#### Task details:
Set down all of the entries precisely as they were written.

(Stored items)
########################################

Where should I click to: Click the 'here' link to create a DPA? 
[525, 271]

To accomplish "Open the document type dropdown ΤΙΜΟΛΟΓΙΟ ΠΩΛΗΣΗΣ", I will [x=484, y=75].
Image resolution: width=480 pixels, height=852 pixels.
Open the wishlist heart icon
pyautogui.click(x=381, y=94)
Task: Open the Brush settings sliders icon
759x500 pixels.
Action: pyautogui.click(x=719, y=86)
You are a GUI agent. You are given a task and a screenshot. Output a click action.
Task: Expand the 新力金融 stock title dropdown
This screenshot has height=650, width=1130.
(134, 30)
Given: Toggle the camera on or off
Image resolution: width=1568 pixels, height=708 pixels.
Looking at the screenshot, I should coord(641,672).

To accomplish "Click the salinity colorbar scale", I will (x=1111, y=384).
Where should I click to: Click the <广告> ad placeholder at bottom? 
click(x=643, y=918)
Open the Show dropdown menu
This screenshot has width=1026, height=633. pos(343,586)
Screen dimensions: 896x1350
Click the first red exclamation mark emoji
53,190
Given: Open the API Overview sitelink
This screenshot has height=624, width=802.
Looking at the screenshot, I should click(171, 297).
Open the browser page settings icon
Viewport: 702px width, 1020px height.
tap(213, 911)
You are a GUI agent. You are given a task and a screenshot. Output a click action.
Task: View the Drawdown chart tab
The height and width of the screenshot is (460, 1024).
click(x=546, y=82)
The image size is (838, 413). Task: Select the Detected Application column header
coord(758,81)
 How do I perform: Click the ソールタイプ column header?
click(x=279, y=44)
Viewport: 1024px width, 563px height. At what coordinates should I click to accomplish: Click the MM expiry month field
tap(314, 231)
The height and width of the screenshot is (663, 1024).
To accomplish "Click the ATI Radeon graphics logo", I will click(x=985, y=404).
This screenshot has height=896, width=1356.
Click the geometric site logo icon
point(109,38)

########################################

#### Solution:
Where should I click to: Click the 'here' link to create a DPA? 
[525, 271]

To accomplish "Open the document type dropdown ΤΙΜΟΛΟΓΙΟ ΠΩΛΗΣΗΣ", I will [x=484, y=75].
Image resolution: width=480 pixels, height=852 pixels.
Open the wishlist heart icon
pyautogui.click(x=381, y=94)
Task: Open the Brush settings sliders icon
759x500 pixels.
Action: pyautogui.click(x=719, y=86)
You are a GUI agent. You are given a task and a screenshot. Output a click action.
Task: Expand the 新力金融 stock title dropdown
This screenshot has height=650, width=1130.
(134, 30)
Given: Toggle the camera on or off
Image resolution: width=1568 pixels, height=708 pixels.
Looking at the screenshot, I should coord(641,672).

To accomplish "Click the salinity colorbar scale", I will (x=1111, y=384).
Where should I click to: Click the <广告> ad placeholder at bottom? 
click(x=643, y=918)
Open the Show dropdown menu
This screenshot has width=1026, height=633. pos(343,586)
Screen dimensions: 896x1350
Click the first red exclamation mark emoji
53,190
Given: Open the API Overview sitelink
This screenshot has height=624, width=802.
Looking at the screenshot, I should click(171, 297).
Open the browser page settings icon
Viewport: 702px width, 1020px height.
tap(213, 911)
You are a GUI agent. You are given a task and a screenshot. Output a click action.
Task: View the Drawdown chart tab
The height and width of the screenshot is (460, 1024).
click(x=546, y=82)
The image size is (838, 413). Task: Select the Detected Application column header
coord(758,81)
 How do I perform: Click the ソールタイプ column header?
click(x=279, y=44)
Viewport: 1024px width, 563px height. At what coordinates should I click to accomplish: Click the MM expiry month field
tap(314, 231)
The height and width of the screenshot is (663, 1024).
To accomplish "Click the ATI Radeon graphics logo", I will click(x=985, y=404).
This screenshot has height=896, width=1356.
Click the geometric site logo icon
point(109,38)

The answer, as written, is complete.